— Pixel coordinate grounding data —
┏━━
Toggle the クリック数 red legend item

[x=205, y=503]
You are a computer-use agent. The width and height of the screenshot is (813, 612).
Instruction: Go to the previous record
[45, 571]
┗━━
— PROBLEM DETAILS —
Set down the records once more, character for character.

— TASK SOLUTION —
Toggle the クリック数 red legend item

[x=205, y=503]
You are a computer-use agent. The width and height of the screenshot is (813, 612).
Instruction: Go to the previous record
[45, 571]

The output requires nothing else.